(SET EXERCISE A): Copy the passage on the Pacific Northwest accent from "There is a historical" to "arrangement of accents.".

Imagine a Pacific Northwestern accent.

Are you struggling? You wouldn’t be alone in that. The Pacific Northwest doesn’t really have a stereotypical accent that everyone knows. If someone asked you to do a Seattle accent, you might struggle. Even Pacific Northwesterners have trouble accepting that they have an accent (even though yes, everyone has an accent).

Despite all this, people in the northwestern United States really do have an accent, and it’s starting to become more distinct. So let’s explore how the accent has developed, and what it sounds like today.

The Splintering Of The Western Accents

When linguists first did a study of accent groups around the country in the mid-20th century, the western states were all grouped together. While the east, especially the northeast, was subdivided into several small sections, everything west of Kansas was put under the same accent name: “The West.”

There is a historical reason for why the West would actually have fewer accents than the East. The West is just the newest part of the country. Sure, Washington and Oregon were settled by Americans over a hundred years ago, but that’s a very small amount of time compared to the earliest colonies. Generally, the longer a region is settled, the more accents it will contain (though some linguists argue that local accents are dying out because of geographic mobility). So the West didn’t have time to develop a complex arrangement of accents.

Over the past few decades, however, that’s changed. The most famous accent in the West is likely Californian, and now even that’s split into northern and southern, which means the West is no longer the homogenous mass it once was. So while it’s not eminently recognizable, the Pacific Northwest has started developing its own speaking patterns. Who’s leading the change? Accents tend to develop around cities with large populations of young people, meaning places like Seattle and Portland are heading up the linguistic change. Thus, Pacific Northwest English is being formed naturally, and it’s slowly spreading throughout the whole region.

What Does Pacific Northwest English Sound Like?

All accents in the United States exist relative to General American, which is the name given to the American accent that has “neutral” characteristics. No region of the country actually speaks General American — often, it’s defined as “sounding American but like no part of the United States in particular” — and it’s really only used by newscasters or other people trying to mask their natural accents. Identifying an accent is usually about pinpointing how it deviates from General American. Does the person not pronounce “r”s like in Boston or New York? Do they pronounce “pin” and “pen” the same like in the South?  The “thickness” of an accent can usually be measured by how different it sounds from General American.  

Pacific Northwest English sounds pretty close to General American. Of the differences that do exist, almost all of them involve vowel pronunciation. Pacific Northwesterners observe the cot-caught merger, meaning they pronounce words like “don” and “dawn” the same, while other parts of the country separate them. Also, they pronounce the letter “e” in words like “egg” and “beg” more like an “ay,” so the words would sound like aygg and bayg. Some parts of the northwest also have the pin-pen merger, so “pin” and “pen” would both sound like “pin.”

None of the features of Pacific Northwest English are specific to the region. Various vowel differences are influenced by their neighbors in Canada and California, as well as the influx of people from other parts of the country to Seattle and Portland. That’s not to say the Pacific Northwest sounds like any other place; a unique mix of these speech features makes this accent distinctive. And as linguists look more into the accents of the area, they’re discovering more distinctions that are painting a fuller picture of the region.

(SET EXERCISE B): Move every coordinate in the answers of the rows from the line with "Task: Click the Sample Agents list icon" to the line with "Click the 绘制" by adding 147 to it. Write those rows out again in full, requests included, and nothing else.

(TASK INPUT):
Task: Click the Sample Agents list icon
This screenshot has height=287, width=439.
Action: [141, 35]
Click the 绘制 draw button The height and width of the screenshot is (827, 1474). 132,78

* * *

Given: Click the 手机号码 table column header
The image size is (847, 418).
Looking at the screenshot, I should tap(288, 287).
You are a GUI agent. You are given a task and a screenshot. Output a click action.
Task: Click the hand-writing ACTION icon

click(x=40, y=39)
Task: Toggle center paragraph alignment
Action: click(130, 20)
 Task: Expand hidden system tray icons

(WRITTEN ANSWER A):
There is a historical reason for why the West would actually have fewer accents than the East. The West is just the newest part of the country. Sure, Washington and Oregon were settled by Americans over a hundred years ago, but that’s a very small amount of time compared to the earliest colonies. Generally, the longer a region is settled, the more accents it will contain (though some linguists argue that local accents are dying out because of geographic mobility). So the West didn’t have time to develop a complex arrangement of accents.

(WRITTEN ANSWER B):
Task: Click the Sample Agents list icon
This screenshot has height=287, width=439.
Action: [288, 182]
Click the 绘制 draw button The height and width of the screenshot is (827, 1474). 279,225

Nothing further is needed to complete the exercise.